The hair surprised me, though. I pictured her with short hair, almost Carly Fiorina-like and was surprised as she checked the color on the ends. (Perhaps I was initially correct, though, and her talent is as a contortionist?) Also, at that moment—child in television, now-grown, name of Tuesday—I saw Tuesday Weld. Maybe a little too close unless that is intended. (And maybe more of your readers are w-a-y younger than I am! Ha.)

Anything else? Oh yes. Your ability to slip in snippets (just enough, not too much) of info that hint at back story continues to amaze—and instruct—me.

Thanks for sharing, Angie.
God bless,
Mary Kay

Anonymous said...

Tuesday must be in her mid to late 30's and successful (hint: the assistant). She was thrust into the acting spotlight as a young girl is my guess.
Her mother was the dominant character in the "family" is what I am seeing from Tuesday's POV.
What happened to her father and brother that would leave such bitterness against her mother?
She is so threatened by her past acting that she moved and her haircolor is different or she could just prefer Rhode Island; leaning more toward the previous and not the latter.
Angie, I'm still hooked ;)

Miriam D (FB friend)

Joyce said...

Hi Angie,
The comment from Paige said exactly what I was thinking. You have me hanging on and can't wait to read more.
Sorry but I don't like the name Tuesday either. It's a little distracting for me. She is probably in her 30's.
I think Tuesday's father and brother were killed in an accident brought on by her mother while doing something for her acting career, which she was not really interested in. If they didn't go or do something than they would still be alive! It was her mothers fault for pushing it and she's very angry!
Love it so far!!

Lynda in MO said...

I actually liked this character.
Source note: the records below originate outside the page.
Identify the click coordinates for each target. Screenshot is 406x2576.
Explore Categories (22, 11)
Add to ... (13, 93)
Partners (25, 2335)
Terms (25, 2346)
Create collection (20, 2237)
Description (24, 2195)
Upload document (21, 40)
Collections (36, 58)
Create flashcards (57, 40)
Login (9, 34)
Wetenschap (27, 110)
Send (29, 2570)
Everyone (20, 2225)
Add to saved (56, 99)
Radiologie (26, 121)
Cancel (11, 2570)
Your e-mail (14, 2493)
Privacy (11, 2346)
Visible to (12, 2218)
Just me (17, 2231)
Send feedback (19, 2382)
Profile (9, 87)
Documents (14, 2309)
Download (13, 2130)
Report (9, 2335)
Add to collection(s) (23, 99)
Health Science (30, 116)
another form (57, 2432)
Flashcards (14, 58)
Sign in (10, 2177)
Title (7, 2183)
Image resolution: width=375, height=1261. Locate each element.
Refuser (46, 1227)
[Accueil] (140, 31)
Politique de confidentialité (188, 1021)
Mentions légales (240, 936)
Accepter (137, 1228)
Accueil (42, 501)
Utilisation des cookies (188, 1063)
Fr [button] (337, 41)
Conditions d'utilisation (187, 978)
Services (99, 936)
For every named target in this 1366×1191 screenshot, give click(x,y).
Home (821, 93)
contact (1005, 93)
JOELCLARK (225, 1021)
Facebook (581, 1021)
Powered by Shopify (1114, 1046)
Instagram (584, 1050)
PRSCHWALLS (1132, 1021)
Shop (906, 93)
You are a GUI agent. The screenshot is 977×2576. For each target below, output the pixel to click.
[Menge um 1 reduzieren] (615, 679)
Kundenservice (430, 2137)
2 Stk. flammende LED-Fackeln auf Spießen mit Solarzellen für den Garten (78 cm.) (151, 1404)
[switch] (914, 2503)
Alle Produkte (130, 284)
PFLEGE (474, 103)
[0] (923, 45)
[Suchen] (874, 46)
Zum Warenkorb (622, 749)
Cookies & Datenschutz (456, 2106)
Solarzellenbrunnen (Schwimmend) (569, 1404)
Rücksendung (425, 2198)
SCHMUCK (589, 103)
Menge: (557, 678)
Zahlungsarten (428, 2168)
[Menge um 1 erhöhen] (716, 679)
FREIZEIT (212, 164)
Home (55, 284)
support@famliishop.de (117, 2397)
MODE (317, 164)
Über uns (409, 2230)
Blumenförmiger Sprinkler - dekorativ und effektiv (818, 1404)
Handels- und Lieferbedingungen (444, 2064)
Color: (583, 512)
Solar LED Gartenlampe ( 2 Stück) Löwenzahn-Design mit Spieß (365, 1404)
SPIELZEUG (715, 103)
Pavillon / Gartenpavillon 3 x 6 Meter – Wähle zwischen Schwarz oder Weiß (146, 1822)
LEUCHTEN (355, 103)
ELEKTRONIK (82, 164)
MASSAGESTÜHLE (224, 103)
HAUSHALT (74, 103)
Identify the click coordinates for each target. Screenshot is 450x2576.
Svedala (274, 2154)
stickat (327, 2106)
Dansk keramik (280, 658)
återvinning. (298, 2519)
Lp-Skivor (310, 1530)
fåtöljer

I don't think she's as cold as she seems - there was a flash of sadness when she first heard that her mother was ill. I think she's just had a lot of hard things happen and apparently a lot of unfinished business with her mother.

Since her siblings are getting checks too, maybe they were like the Partridge Family! Lol

My guess is like the others - she's in her 30s. As to her name, I'm not crazy about the name Tuesday, but then again, it sounds like a name some goofy starlet would give herself. I'd like to make a prediction that, by the end of her story, she will go back to being Christy.

I'm liking all of this so far Angie, and looking forward to the complete story!

Anonymous said...

PS Angie,
Didn't read the blog yesterday, so I just read about Janette. I was thinking J/ was hit by a teenager (or older if they've been married 30 yrs), but hit by one of her kids. COULD be an Alzheimer's parent, but I think kid. And that's because if it was her husband, typically she'd be less solicitous of his feelings, and more anxious about him finding her.
Just my 2 cents. Mary Kay

Kay Day said...

I like Tuesday and I like her name.
I think she's very lonely. Nobody ever calls her cell. Friends call your cell, even when you ask them not to.

I feel for her.
I think she was part of something she no longer wants anything to do with. She hates being associated with the show. She's been hurt. Maybe even beyond losing her dad and brother.
I picture her in her 30's, but could be younger. Especially if it was a reality TV show.